- [Task statement]: Starting with the line that contains "Task: Open the 政务公开 navigation tab" and stopping after the line that contains "Instruction: Select the", return each line below exactly as written, with no others.

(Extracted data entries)
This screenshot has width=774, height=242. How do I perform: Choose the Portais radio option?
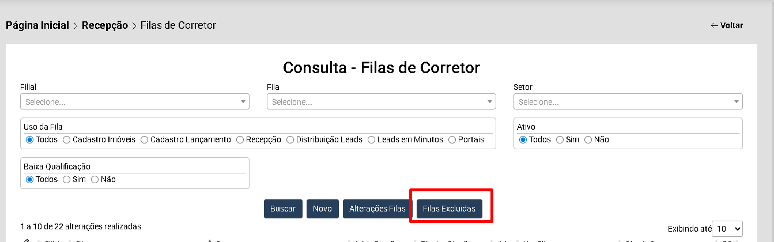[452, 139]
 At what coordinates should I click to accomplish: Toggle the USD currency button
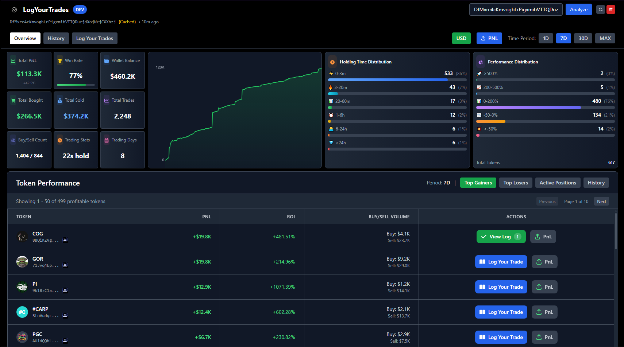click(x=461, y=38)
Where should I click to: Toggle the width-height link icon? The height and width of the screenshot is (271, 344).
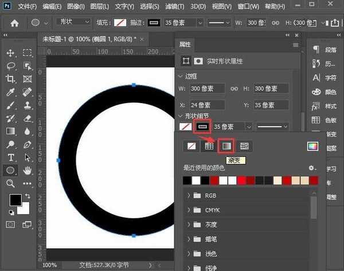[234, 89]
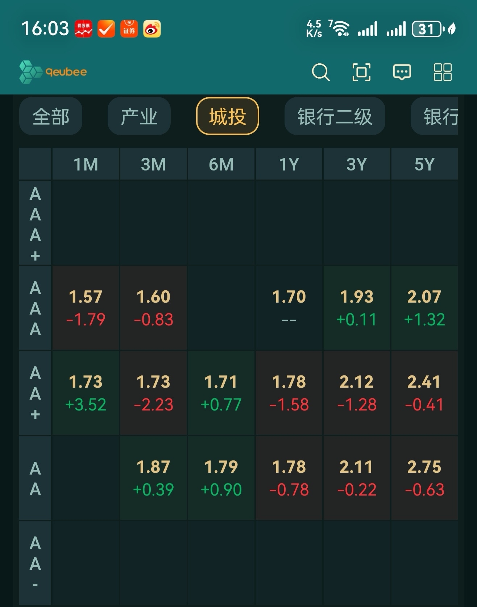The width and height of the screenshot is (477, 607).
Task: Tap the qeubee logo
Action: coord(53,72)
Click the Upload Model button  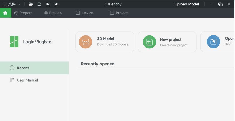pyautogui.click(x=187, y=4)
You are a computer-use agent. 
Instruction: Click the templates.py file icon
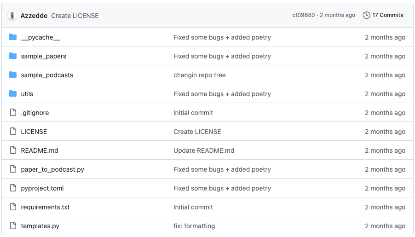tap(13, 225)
---
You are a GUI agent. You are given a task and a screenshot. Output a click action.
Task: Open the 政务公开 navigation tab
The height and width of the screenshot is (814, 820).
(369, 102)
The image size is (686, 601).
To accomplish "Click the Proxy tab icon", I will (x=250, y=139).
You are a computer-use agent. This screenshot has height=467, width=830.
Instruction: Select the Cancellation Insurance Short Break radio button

- [Expected answer]:
Task: Open the 政务公开 navigation tab
The height and width of the screenshot is (814, 820).
(369, 102)
The image size is (686, 601).
To accomplish "Click the Proxy tab icon", I will (x=250, y=139).
You are a computer-use agent. This screenshot has height=467, width=830.
Instruction: Select the Cancellation Insurance Short Break radio button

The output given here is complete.